Good (カリフォルニア州サニーベール) は数週間前、ワイヤレスソフトウェア分野で RIM (オンタリオ州ウォータールー) に攻勢をかける姿勢を示していたばかりだ。『Wall Street Journal』紙の報道によると、Good が訴えたのは、Eメールをひとつにまとめるという RIM の特許。これには、パソコンから携帯端末へのデータ送信方法なども含まれている。Good は連邦裁判所に対し、この特許の無効性、ないしは少なくとも自社が特許を侵害していないことを宣言するよう求めているという。
Good による提訴は、RIM から訴えられることを見越して仕掛けた先制攻撃と言える。RIM にとって、黙ってこれを見過ごすわけにはいかないだろう。何しろ Good は、独自のワイヤレス Eメールサービスをまず RIM の人気ハンドヘルド端末『BlackBerry』上で提供しようとしているからだ。
RIM から訴えられる可能性があると感じたきっかけは何だったのか。Good の訴状によると、2001年7月の会合において、RIM の副社長が Good 幹部に対し、Good が計画中の Eメールサービスは RIM の特許権侵害にあたる可能性があると告げたという。その他の脅しもあったと、Good 側は述べている。

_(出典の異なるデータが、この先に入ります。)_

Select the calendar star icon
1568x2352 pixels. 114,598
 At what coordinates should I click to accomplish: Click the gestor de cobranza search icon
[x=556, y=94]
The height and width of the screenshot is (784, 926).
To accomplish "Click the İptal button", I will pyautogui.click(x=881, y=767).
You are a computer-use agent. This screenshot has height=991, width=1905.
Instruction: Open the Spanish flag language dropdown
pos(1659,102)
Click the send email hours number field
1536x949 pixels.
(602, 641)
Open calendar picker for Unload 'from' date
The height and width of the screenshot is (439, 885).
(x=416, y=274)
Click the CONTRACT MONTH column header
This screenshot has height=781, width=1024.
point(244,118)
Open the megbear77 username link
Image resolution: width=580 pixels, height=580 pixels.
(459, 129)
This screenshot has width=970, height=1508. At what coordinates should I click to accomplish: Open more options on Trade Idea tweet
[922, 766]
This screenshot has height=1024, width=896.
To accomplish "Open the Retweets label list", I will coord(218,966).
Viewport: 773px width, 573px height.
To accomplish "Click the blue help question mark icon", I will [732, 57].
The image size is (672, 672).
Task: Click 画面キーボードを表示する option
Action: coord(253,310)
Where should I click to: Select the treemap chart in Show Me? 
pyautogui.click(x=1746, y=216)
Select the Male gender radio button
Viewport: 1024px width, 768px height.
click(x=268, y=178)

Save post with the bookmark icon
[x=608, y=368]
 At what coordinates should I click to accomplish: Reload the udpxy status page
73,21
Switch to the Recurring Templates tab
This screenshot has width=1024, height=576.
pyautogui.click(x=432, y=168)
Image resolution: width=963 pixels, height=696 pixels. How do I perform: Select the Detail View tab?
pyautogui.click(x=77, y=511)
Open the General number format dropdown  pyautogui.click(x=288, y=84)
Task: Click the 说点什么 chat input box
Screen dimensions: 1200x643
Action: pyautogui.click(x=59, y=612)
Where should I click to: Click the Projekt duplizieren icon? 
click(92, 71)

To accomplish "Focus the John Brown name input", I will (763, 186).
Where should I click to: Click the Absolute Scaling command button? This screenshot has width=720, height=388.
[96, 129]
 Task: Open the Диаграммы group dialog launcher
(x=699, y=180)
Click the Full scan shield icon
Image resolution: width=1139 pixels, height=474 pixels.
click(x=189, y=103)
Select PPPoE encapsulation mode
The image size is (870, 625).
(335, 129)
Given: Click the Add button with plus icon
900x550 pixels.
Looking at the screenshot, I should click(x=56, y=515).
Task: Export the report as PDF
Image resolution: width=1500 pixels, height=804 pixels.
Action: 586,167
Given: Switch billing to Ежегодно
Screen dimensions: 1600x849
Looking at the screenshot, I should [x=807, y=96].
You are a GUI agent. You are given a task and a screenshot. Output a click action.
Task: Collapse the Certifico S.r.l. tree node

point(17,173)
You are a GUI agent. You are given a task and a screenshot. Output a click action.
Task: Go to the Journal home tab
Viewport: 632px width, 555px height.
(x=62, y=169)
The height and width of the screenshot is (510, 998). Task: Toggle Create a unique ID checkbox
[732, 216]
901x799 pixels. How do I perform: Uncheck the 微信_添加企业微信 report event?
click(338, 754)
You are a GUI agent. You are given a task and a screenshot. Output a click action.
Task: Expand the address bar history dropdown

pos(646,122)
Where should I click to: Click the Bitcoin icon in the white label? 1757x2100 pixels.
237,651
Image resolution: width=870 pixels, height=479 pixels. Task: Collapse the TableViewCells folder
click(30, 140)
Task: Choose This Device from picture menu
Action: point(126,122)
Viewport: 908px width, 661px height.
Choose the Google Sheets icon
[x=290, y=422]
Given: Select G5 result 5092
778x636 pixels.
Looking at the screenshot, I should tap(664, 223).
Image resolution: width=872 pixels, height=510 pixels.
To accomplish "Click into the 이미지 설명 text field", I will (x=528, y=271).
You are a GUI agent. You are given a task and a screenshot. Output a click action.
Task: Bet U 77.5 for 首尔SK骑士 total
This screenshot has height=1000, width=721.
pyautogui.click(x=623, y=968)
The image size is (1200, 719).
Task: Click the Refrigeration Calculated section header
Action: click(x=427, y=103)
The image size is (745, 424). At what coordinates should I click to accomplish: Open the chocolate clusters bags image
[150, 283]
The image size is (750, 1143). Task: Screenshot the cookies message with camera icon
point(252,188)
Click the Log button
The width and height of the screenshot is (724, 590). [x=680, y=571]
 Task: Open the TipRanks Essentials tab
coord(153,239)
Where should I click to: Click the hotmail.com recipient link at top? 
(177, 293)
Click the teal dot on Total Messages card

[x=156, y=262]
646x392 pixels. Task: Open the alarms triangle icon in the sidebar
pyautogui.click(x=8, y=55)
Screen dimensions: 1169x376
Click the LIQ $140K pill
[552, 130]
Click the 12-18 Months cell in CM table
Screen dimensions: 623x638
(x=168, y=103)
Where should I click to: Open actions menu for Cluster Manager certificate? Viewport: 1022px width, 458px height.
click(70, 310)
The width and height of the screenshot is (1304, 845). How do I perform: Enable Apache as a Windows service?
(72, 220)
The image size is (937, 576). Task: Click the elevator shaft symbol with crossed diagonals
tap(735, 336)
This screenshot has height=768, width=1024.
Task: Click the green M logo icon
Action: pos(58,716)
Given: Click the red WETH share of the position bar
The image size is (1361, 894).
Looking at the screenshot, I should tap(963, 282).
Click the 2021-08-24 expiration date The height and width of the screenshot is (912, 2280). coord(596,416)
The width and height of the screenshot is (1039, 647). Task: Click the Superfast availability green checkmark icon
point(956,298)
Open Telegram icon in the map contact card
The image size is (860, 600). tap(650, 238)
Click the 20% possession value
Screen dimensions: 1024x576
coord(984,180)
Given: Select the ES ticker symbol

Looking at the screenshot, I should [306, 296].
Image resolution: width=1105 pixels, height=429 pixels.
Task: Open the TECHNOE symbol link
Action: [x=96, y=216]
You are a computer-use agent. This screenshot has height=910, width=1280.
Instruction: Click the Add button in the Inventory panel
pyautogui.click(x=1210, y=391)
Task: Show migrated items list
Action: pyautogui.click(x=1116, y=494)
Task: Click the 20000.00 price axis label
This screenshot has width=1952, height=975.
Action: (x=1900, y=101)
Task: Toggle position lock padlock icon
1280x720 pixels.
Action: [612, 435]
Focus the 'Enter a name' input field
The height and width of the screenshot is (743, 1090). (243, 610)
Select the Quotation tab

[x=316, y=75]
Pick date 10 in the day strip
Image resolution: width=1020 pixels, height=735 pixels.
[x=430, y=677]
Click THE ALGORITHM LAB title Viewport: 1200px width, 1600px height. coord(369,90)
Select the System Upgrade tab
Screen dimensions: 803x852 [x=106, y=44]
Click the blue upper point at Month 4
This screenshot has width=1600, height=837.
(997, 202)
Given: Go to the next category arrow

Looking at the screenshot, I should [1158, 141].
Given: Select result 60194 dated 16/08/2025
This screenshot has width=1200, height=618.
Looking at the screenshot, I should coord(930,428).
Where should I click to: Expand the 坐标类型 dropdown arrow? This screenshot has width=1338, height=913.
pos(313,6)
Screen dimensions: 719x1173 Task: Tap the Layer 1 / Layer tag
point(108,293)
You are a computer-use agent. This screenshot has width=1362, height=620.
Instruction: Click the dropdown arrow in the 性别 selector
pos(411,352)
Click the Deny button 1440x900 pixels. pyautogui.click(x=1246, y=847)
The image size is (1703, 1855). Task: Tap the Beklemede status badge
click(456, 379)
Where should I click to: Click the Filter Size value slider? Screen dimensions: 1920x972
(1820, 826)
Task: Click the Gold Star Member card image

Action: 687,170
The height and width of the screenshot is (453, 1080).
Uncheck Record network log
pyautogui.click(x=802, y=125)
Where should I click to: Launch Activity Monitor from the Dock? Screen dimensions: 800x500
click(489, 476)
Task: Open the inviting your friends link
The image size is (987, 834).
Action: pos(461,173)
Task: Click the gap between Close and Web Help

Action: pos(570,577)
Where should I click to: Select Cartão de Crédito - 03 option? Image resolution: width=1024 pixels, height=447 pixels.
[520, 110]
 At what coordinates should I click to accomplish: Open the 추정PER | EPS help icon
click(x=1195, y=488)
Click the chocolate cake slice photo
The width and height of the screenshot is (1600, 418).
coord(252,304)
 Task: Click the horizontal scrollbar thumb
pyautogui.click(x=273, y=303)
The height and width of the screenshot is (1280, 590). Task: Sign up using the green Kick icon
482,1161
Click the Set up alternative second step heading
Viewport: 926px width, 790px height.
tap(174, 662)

WSJ 誌によれば、RIM は過去にも知的財産権保護のためライバル企業を提訴した記録がある。同社は2001年5月、Glenayre Technologies Inc. 傘下の Glenayre Electronics (ジョージア州アトランタ) を特許権侵害のかどで、デラウェア連邦地方裁判所に提訴している。問題の特許は、今回 Good が無効を求めているものと同じものだ。